The typical manifestation of it is seen in all sorts of situations. One is the proliferation of impersonation sites. These include sources of information that are not bonafide either by design or by accident. Those by design include the hoax sites, hoax email chains and so on. Those by accident include all the personal information sites which include and are not restricted to blog sites, information discussion fora, fun focus sites, ask a question sites etc. And the information is anything from health, to technology, to personal blacklisted email domains.
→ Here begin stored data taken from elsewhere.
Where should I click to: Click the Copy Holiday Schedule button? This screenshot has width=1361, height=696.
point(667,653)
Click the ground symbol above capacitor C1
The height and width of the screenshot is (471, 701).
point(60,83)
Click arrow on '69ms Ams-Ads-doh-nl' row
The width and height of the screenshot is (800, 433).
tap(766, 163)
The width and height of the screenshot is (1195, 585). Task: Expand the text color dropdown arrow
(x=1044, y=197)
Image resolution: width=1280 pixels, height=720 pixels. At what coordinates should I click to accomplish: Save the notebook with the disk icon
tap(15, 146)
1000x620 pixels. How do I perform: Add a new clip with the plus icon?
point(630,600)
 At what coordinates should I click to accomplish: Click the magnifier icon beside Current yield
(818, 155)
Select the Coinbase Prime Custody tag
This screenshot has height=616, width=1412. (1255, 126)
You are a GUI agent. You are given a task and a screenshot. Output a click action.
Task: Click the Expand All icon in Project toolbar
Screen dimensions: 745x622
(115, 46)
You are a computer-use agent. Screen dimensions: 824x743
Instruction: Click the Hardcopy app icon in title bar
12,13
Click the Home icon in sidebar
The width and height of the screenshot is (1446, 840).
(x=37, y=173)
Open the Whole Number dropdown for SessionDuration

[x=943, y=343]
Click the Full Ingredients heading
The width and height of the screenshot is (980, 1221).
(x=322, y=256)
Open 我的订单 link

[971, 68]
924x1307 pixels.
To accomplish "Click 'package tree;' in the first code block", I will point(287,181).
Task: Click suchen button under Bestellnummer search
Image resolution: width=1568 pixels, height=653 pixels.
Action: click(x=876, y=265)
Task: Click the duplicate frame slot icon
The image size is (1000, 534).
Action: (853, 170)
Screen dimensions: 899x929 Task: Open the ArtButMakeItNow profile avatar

These information sources have such a low signal to noise ration that it is increasingly becoming difficult to figure out signal from noise.

This has led to a rapid disillusioning of the information seeker. "I know this is true, I read it on the Internet" does not hold must water anymore. Once bitten twice shy, users are rapidly switching to not trusting the Internet for their informatino needs. Some who can actually separate the signal from noise are profiting, while there are a lot others for whom it is either mistrust or increasing exposure to quoting the wrong information.

Typically technology has responded too. A number of methods have come out which try to understand and review information. The volume of the Internet is so huge that it was deemed impossible to manually classify information. Hence there were a number of automatic, technical methods of information classification which came up. Some it seems succeeded, like the omnipresent google. However as with technology, somewhere the users got whiff of technology and go into the act of meta information manipulations. These moves is slowly rendering difficult data quality prediction using technology. The circle now is complete - it is back to man and manual methods to classify information. Back to the expert. May be technically it is the published word, but it is a good as the spoked word - the word of the expert.

A number of models which do this are currently in vogue. The's initiative is one such effort. It aims to manually give the best sites of information for all the information needs of the Internet users. The other model is that of peer and continuous evaluation. Sites like experts-exchange and slashdot are typical of this method, where experts are the users and where these experts cull out the best of the information available. Hence is the relative weakening of the written word vis-a-vis the spoken word.